[Start DATA ENTRIES]
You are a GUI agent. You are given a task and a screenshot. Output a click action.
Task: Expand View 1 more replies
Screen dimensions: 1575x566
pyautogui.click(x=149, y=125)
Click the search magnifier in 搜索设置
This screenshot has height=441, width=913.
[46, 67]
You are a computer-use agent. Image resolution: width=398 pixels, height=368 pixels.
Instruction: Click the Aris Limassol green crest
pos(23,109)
[End DATA ENTRIES]
THE REQUEST:
Rewrite each line of these entries as a string in a JSON list, one string per line, omitting any blank lines.

IN RESPONSE:
[
  "You are a GUI agent. You are given a task and a screenshot. Output a click action.",
  "Task: Expand View 1 more replies",
  "Screen dimensions: 1575x566",
  "pyautogui.click(x=149, y=125)",
  "Click the search magnifier in 搜索设置",
  "This screenshot has height=441, width=913.",
  "[46, 67]",
  "You are a computer-use agent. Image resolution: width=398 pixels, height=368 pixels.",
  "Instruction: Click the Aris Limassol green crest",
  "pos(23,109)"
]